- Vickrum Digwa foi condenado à prisão perpétua com mínimo de vinte e um anos pela morte de Henry Nowak, ocorrida em Southampton; Justiça disse que Digwa carregava uma faca maior, além de um kirpan menor, porém ambos os objetos foram tratados como kirpans pela acusação.
- A comunidade Sikh no Reino Unido expressou repulsa pelo crime, chamando-o de “momento de loucura” de um indivíduo, e afirmou que a ação não representa o conjunto da fé.
- Há temores de aumento de tensões raciais, com relatos de agressões e perguntas sobre kirpans aumentando a pressão sobre a comunidade Sikh.
- Líderes comunitários criticaram retórica política que poderia precarregar o ambiente, destacando que incidentes isolados não definem o conjunto da comunidade.
- Pesquisas indicam preocupação entre sikhs no Reino Unido: quase metade teme aumento de antipatia e desinformação nas redes sociais, o que potencialmente alimenta hostilidade.
A polícia informou que Vickrum Digwa, de 23 anos, foi condenado a prisão perpétua com minimum de 21 anos pela morte de Henry Nowak, ocorrido em Southampton. Digwa também havia sido acusado de ter usado uma faca maior do que o permitiria a prática religiosa, enquanto carregava um kirpan sob a roupa.
Segundo o Ministério Público, a agressão foi anunciada como racial, mas as autoridades perceberam a extensão dos ferimentos após chegar ao local. A defesa alegou que Digwa carregava uma peça menor para cumprir o preceito religioso, enquanto a acusação descreveu a arma maior como também sendo um kirpan. A sentença foi divulgada nesta segunda-feira pelo tribunal.
A comunidade Sikh no Reino Unido reagiu com condenação veemente do que chamaram de “momento de insanidade” de um único indivíduo, além de temer repercussões contra o grupo. Líderes religiosos ressaltaram que a violência não representa a fé e reforçaram a necessidade de evitar generalizações.
Reação e contexto
Líderes comunitários enfatizaram que houve abuso e hostilidade contra Sikhs desde a condenação de Digwa, com relatos de intimidação e ataques a pessoas usando turbante. Discursões políticas sobre kirpan alimentaram controvérsia e temem-se desdobramentos eleitorais.

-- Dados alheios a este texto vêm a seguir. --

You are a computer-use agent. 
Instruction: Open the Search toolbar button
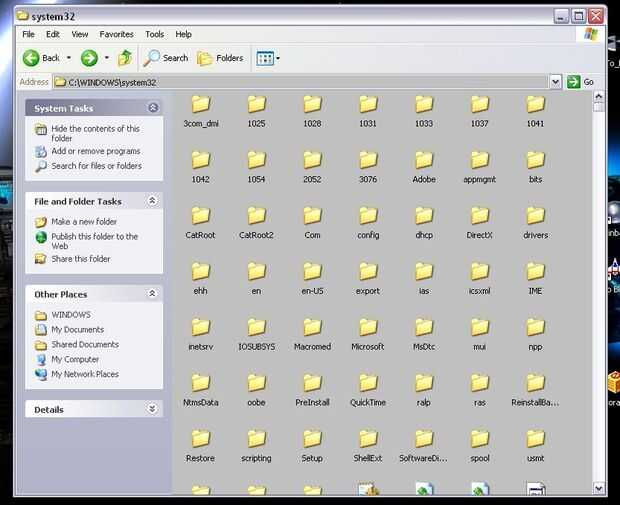pyautogui.click(x=166, y=58)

A reforma de partidos políticos foi citada como fator de acirramento. O oposicionismo ao uso de kirpan por indivíduos praticando a fé suscitou debates sobre legislação vigente e possíveis mudanças, conforme grupos de proteção aos Sikhs e analistas de segurança pública.
Especialistas lembraram que o kirpan é permitido pela lei para fins religiosos, e que a discussão não deve recair sobre a comunidade como um todo. Organizações Sikh destacaram que o incidente não define a etnia ou a fé, reforçando a necessidade de proteção a minorias e combate a mensagens de ódio.